The story of Little Red Riding Hood has been around for years. Throughout the years this story has been told many different ways. The story began as a folk tale that European mothers and nurses told to young children. The fable soon came to the attention of Charles Perrault (1628-1703). He was a French attorney who turned into a poet, writer, and anthologist. He published one version of the story in a 1697 collection of fairy tales, which is a book that became a French juvenile classic.
The story was soon revised by the Grimm brothers which is the version known today.
The moral of Little Red Riding Hood is to show that children should obey their mothers when they tell them about walking through dangerous areas and to beware of seemingly friendly strangers. Little Red Riding Hood starts with the setting of a small cottage in the middle of a thick forest which is the home of a humble girl name Little Red Riding Hood.
One day, her mother said, “Grandma is ill. Take her this basket of cakes, but be very careful. Keep to the path through the wood and don’t ever stop.
That way, you will come to no harm. Her mother plainly told her to follow the path to her grandmother’s house and never to stop; that way she can be safe. She disobeyed her mother by not staying on the path which will cause her to eventually meet the wolf, who is popular for playing the villain in most fables. “Little Red Riding Hood ran back and forth popping strawberries into her mouth… In the meantime, two wicked eyes were spying on her from behind a tree a strange rustling in the woods made Little Red Riding Hood’s heart thump. ” When she felt that someone was spying on her or when she heard strange noises, she should turn back or kept going on the path.
The author made her get off the path several times by causing distractions such as butterflies which is a good because is shows no matter how great temptation is one should follow a mother’s orders. When she gained the knowledge that she disobeyed her mother, she said, “I must find the path and run away from here! ” She gets back on the path and runs into the seemingly nice wolf. The wolf seems nice because of the pleasant conversation he had started with her. He asked, “Where are you going, my pretty girl, all alone in the woods? ” “I’m taking Grandma some cakes.

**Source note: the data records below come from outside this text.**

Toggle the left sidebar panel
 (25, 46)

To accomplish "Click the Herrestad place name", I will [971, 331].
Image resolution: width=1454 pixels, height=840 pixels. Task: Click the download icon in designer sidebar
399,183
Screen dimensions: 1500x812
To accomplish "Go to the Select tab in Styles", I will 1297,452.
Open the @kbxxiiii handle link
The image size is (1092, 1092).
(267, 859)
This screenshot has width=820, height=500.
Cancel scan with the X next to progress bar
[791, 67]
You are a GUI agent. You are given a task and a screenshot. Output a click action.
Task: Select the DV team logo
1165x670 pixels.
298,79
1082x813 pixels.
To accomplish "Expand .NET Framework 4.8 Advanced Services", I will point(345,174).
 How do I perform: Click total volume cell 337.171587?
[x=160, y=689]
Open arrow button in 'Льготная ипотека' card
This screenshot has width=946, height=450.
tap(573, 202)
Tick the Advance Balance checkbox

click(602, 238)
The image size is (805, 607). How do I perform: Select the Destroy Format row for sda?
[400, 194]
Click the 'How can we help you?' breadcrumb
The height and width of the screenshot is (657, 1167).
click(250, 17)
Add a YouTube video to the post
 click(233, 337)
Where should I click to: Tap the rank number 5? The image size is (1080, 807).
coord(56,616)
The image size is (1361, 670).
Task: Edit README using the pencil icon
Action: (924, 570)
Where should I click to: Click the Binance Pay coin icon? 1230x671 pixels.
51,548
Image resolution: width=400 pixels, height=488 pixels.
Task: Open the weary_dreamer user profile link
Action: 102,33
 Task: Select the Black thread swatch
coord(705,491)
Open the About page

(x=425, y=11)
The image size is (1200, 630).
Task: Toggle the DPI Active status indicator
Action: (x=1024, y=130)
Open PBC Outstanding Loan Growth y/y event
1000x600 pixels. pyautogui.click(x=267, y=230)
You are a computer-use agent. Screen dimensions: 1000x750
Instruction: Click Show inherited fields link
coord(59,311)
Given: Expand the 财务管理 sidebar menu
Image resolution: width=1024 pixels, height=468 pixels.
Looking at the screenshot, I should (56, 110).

She lives at the end of the path,” said Little Riding Hood. Not only did Little Red Riding Hood talk to a complete stranger, but she told him where she is going. That leads towards her grandmother getting eaten by the wolf. When the grandmother is eaten it gives off a shocking surprise to the audience to point where they cannot wait to hear the rest. When Little Red Riding Hood arrives, a famous dialogue follows: “What great arms you have, grandma! The better to embrace you, my child. ‘What great legs you have! The better to run with, my child. What great ears! The better to hear with.
What great eyes! The better to see with. What great teeth! The better to eat you with. ” At this particular point in the story is where the story gets extremely interesting and grabs the audience’s full attention. The wolf eats Little Red Riding Hood and falls asleep. In Perrault version this was the end of the story. He was severely criticized for choosing a gruesome ending, but the Grimm Brothers added their ending to the story. A hunter came along and killed the wolf. Then the hunter sliced open the wolf’s stomach and freed the grandmother along with her granddaughter, Little Red Riding Hood.
The Grimm Brother’s ending made the story have more justice, but was just as gruesome, if not more. In the end Little Red Riding Hood did disobey her mother, but she later learned her lesson even though it was in a unfortunate manner. The story is short and simple, but most importantly it teaches children about listening and talking to strangers. It can be told to any age group but read by elementary kids and up. The authors were very creative and imaginative. The fairy tale of Little Red Riding will continue to be told for generations to come.